Jail recertified despite overcrowding problems


Photo by Abby Morris
Melody Gregory, a detention facility specialist with the Tennessee Corrections Institute (TCI), met with members of the Jail Task Force Tuesday night. The Carter County JailÕs TCI certification has been extended for another year despite overcrowding at the jail.

By Abby Morris
Star Staff
amorris@starhq.com
A detention facility specialist with the Tennessee Corrections Institute reported to members of the Carter County Jail Task Force at a meeting Tuesday night that she will recommend TCI certification of the jail be extended for another year, despite continuing problems at the facility such as extreme overcrowding, citing that progress had been made in bringing the facility into compliance with TCI standards.
Melody Gregory has been doing TCI inspections of the Carter County Jail since 1999, and she reported to members of the task force that overcrowding has been a continuing problem at the facility. She said records indicated that it had been a problem in the past as well. Overcrowding has gotten worse since last year's jail inspection, Gregory said. "Over the weekend there were 246 inmates in a 91 capacity jail. That's sad," she said.
Gregory stated that County Mayor Dale Fair and Carter County Sheriff John Henson and his staff have made progress in getting the overcrowding problem, as well as other issues preventing the jail from complying with TCI standards, solved. "I will say that Mr. Fair has put forth a wonderful effort, more of an effort than has been put forth since I have been here," Gregory said. "Sheriff Henson has worked his employees to death trying to comply with these standards and improve the situation. His employees and him have went above and beyond the call of duty."
It was the efforts of Fair, Henson and the Carter County Sheriff's Department to finding a permanent solution to the problem that convinced Gregory to recommend the jail be certified another year, she said.

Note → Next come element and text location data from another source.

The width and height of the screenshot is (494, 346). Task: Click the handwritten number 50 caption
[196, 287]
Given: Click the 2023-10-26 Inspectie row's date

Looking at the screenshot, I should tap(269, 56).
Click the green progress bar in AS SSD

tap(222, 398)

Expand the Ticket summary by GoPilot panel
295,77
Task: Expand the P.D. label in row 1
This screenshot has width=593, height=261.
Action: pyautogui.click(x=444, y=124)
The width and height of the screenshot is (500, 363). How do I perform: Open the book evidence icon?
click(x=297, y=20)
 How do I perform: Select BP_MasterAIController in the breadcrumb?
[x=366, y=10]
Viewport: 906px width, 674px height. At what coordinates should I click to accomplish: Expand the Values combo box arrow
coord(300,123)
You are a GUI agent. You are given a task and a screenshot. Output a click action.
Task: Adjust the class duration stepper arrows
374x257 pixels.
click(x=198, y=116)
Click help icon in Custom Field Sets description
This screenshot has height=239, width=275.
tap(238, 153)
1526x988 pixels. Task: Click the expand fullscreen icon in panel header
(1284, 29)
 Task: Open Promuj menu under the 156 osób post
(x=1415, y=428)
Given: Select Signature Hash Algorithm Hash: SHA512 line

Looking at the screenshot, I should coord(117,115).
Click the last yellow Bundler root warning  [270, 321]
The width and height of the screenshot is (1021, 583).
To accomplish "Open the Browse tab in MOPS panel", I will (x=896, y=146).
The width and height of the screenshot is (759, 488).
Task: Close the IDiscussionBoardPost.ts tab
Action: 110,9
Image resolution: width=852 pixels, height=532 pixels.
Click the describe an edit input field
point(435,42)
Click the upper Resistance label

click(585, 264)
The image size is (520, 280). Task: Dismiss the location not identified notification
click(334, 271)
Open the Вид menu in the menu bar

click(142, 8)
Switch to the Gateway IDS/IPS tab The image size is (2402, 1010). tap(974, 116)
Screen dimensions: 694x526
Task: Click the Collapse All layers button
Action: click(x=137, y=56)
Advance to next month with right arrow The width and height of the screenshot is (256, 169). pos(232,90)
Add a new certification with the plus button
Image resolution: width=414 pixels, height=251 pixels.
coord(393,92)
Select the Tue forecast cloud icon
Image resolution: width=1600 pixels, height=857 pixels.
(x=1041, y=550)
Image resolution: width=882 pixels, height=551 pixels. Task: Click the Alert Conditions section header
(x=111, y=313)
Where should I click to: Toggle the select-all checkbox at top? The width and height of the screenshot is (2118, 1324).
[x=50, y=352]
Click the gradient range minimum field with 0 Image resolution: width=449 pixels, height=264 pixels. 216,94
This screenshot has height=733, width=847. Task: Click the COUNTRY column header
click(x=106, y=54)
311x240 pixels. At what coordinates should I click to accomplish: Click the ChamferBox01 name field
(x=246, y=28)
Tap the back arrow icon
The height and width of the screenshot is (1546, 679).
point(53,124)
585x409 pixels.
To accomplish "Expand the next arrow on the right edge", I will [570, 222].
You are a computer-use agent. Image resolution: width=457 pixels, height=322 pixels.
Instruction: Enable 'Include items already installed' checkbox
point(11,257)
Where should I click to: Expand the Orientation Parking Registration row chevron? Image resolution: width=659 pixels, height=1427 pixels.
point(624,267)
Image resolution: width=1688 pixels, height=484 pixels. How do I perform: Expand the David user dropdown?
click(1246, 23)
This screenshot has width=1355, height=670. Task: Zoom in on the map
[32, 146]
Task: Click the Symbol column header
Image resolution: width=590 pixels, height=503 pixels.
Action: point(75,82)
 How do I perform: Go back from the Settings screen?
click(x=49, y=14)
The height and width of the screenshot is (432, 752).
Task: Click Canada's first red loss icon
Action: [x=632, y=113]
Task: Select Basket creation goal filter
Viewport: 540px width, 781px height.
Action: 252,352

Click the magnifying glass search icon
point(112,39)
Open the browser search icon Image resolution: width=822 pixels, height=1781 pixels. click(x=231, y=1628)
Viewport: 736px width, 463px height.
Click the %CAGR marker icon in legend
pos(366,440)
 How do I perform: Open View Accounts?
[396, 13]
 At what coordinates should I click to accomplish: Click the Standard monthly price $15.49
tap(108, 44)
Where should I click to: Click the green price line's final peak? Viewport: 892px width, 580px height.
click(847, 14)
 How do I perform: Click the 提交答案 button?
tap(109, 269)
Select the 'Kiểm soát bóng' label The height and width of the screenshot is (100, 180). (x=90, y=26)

Currently, the architectural firm Barge, Waggoner, Sumner and Cannon, Inc. is completing a needs assessment study of the facility. The firm has a local office in Blountville. The county commission appropriated $23,500 in July for the study, which will determine the best course of action to deal with not only overcrowding but also structural deterioration.
Representatives from BWSC attended the meeting and reported that the four-part study is nearly at the midpoint of completion, and they anticipate being able to report the full findings of the study to the task force at its November meeting.
Gregory advised members of the task force that, while the study is going on, members need to find ways to temporarily alleviate overcrowding at the jail, which is at 2 1/2 times its certified capacity. She reported to members that the overcrowding situation increases the county's liability for injuries of inmates or an assault of a jail employee by an inmate.
"The only thing I ask is, if at all possible, to look into some temporary housing," Gregory said. She suggested that the task force consider using other buildings which the county owns to temporarily house inmates serving short sentences, or talk to judges to see if some minor misdemeanor sentences could be changed to community service instead of jail time.
Fair said he is researching a company that rents temporary inmate storage facilities which are prefabricated and would be set up on county property. He stated that he did not have many details on the program yet, but that he was continuing to look into it.
"Anything you use (to house inmates) that is temporary has to comply with the standards," Gregory advised Fair.
Jason Cody, county finance director, told Gregory he has been working with the jail staff and is considering returning state inmates currently housed at the Carter County Jail to the state's custody in order to alleviate some of the overcrowding. He also reported that the county is considering checking with other area detention facilities to see if they have space available and, if so, if they would be willing to enter a contract to temporarily house some of the inmates in order to help ease crowding until a permanent solution can be reached.